What Makes an Extraction Opportunity

The best trades happen before attention becomes obvious.

Once everyone is reacting, risk increases and reward compresses.

This page helps you identify opportunities where attention and volume are about to arrive, not already present.


The trades are anticipatory, not reactive

Professional traders are not chasing attention.

They are positioning ahead of it.

Instead of asking:

Is everyone talking about this?

They ask:

Is this about to be talked about?

That difference defines a good trade.


Early signs of incoming attention

Strong trade opportunities often show subtle early signals, such as:

  • a few fast traders reacting before the crowd

  • early chatter starting to form

  • alignment with the current meta

  • big / important accounts on twitter talking about the coin

At this stage, attention feels quiet, not loud.

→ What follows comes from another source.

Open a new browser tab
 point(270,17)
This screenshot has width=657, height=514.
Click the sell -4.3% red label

That is where the edge exists.


Conditions that attract attention

This strategy works best when the setup has clear attention potential.

This can include:

  • a simple, obvious narrative hook

  • timing aligned with an active market

  • something traders can react to instantly

  • relevance to what is already trending

If the idea requires explanation, attention spreads slower.

Speed favors simplicity.


Structure and liquidity matter

Good trade opportunities allow:

  • fast entry

  • fast exit

  • clean execution

Be cautious when:

  • price is already extended

  • the trade looks crowded

These trades requires room to move quickly once attention arrives.

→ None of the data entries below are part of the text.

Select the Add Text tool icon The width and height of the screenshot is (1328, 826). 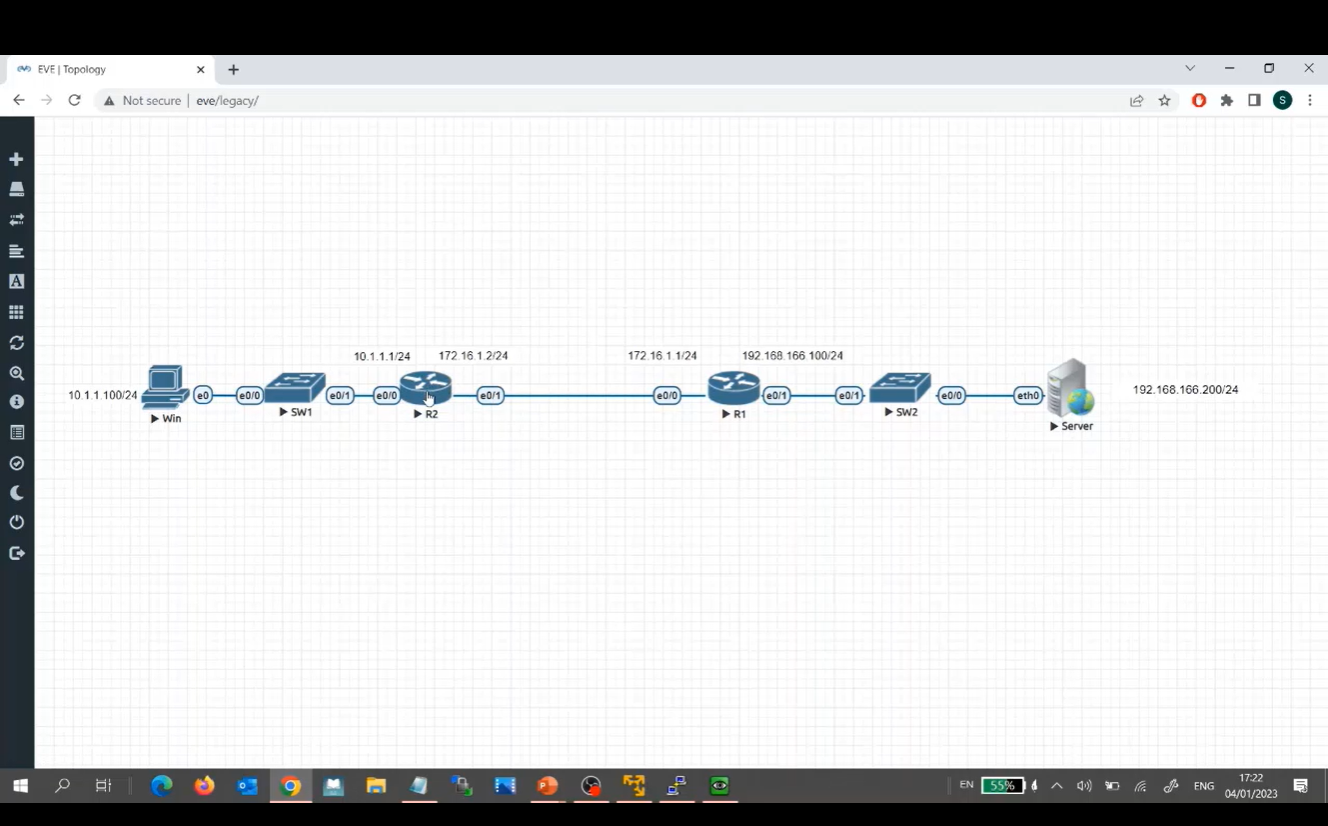[x=16, y=281]
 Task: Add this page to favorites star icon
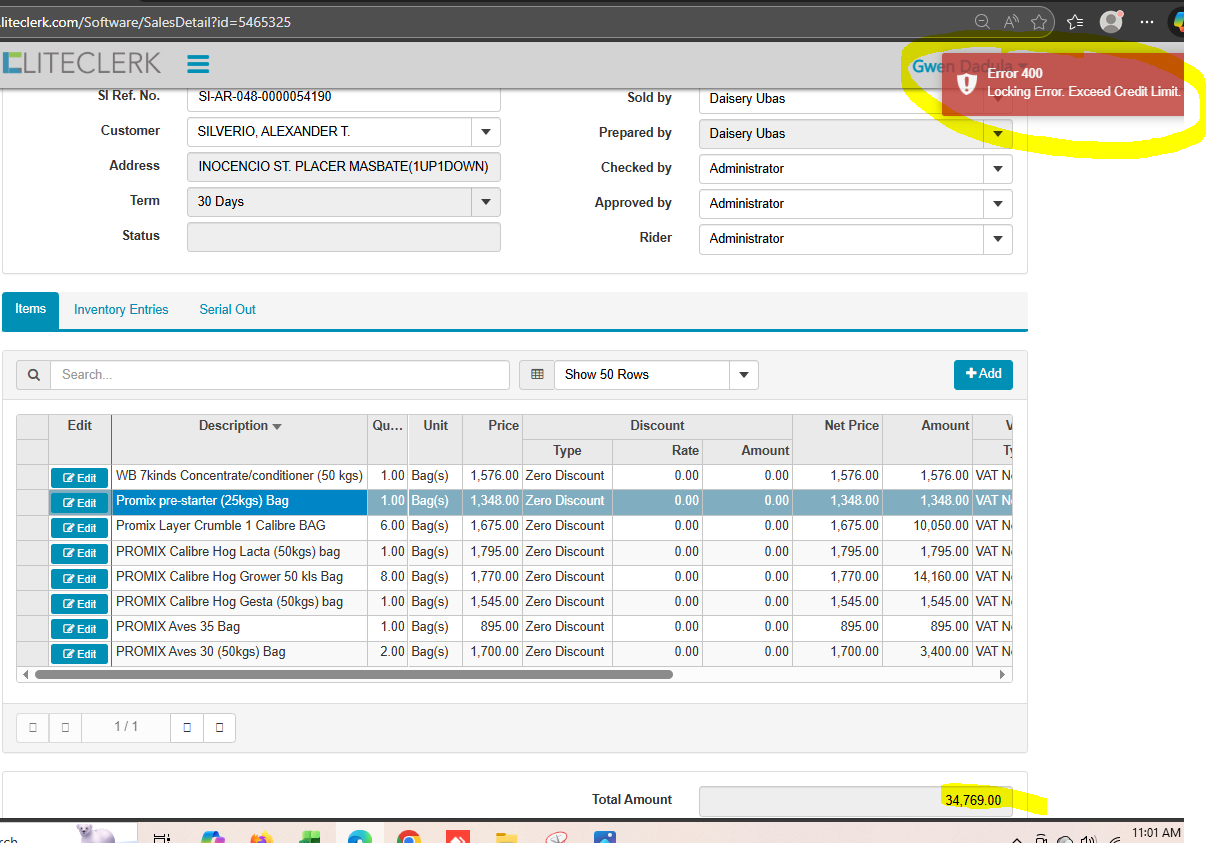coord(1039,21)
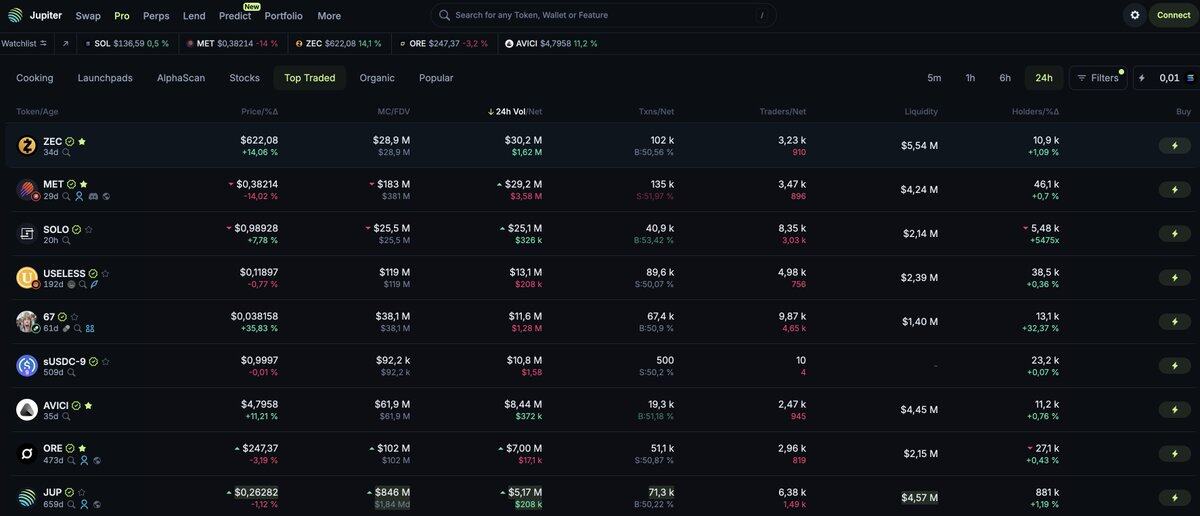Focus the token search bar

600,16
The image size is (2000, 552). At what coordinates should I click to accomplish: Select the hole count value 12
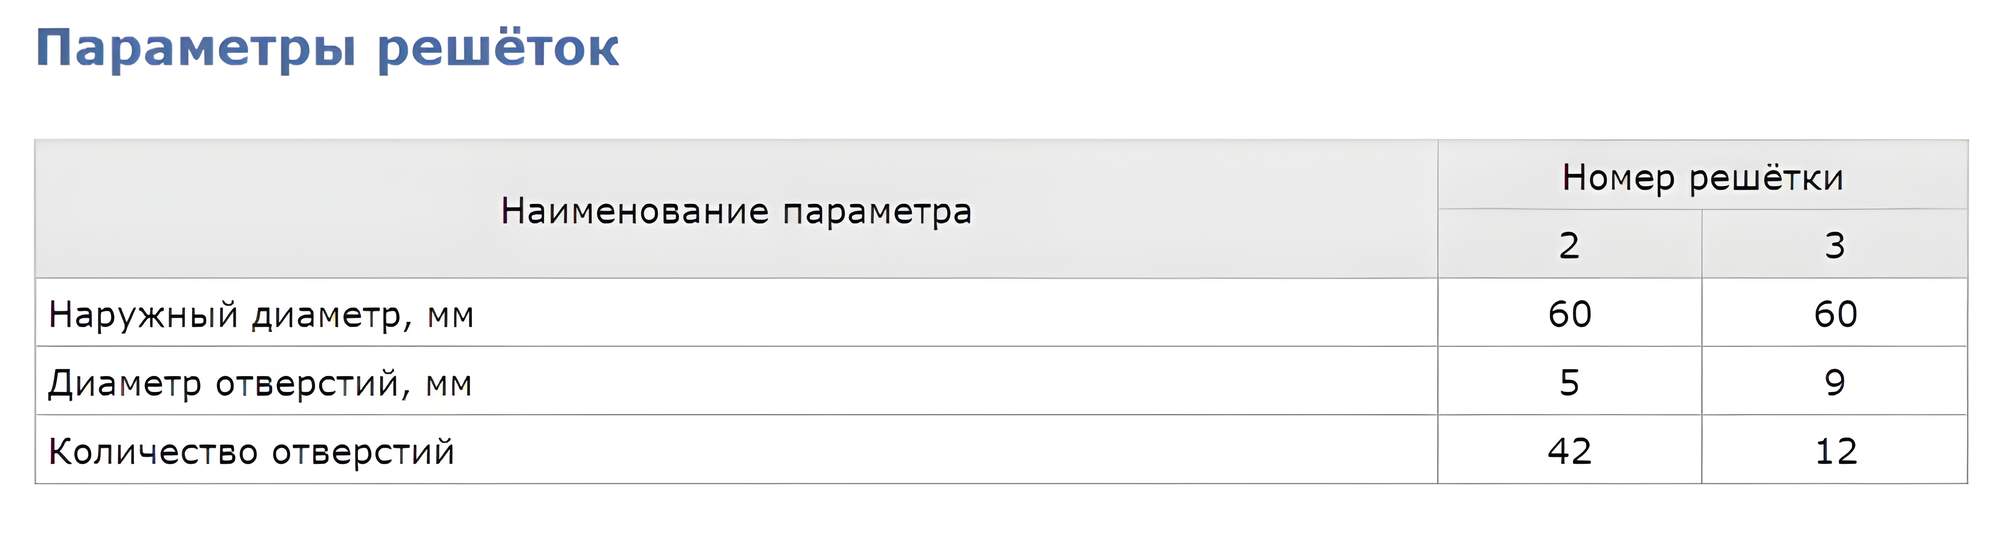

Anticipating volume, not waiting for it

Volume confirmation often comes after the best entry.

Professionals look for situations where:

  • volume is likely to follow attention

  • traders are positioned to react fast

  • participation can ramp up quickly

If you wait for obvious volume, you are often late.


Timing relative to the crowd

These trades works best when:

  • you are early to the idea

  • attention has not peaked

  • participation is still forming

If:

  • the move feels obvious

  • everyone is already watching

  • entries feel crowded

The trade window is likely closing.


When an opportunity is not ideal

Avoid trades when:

  • attention is already widespread

  • price has moved significantly

  • the setup feels obvious and crowded

  • you are reacting instead of anticipating

At that point, conviction or patience may be the better approach.


The qualification question

Before entering, ask:

Am I positioning ahead of attention, or reacting to it?

If you are reacting, the edge is likely gone.


These trades reward anticipation.

Once attention is obvious, risk rises faster than reward.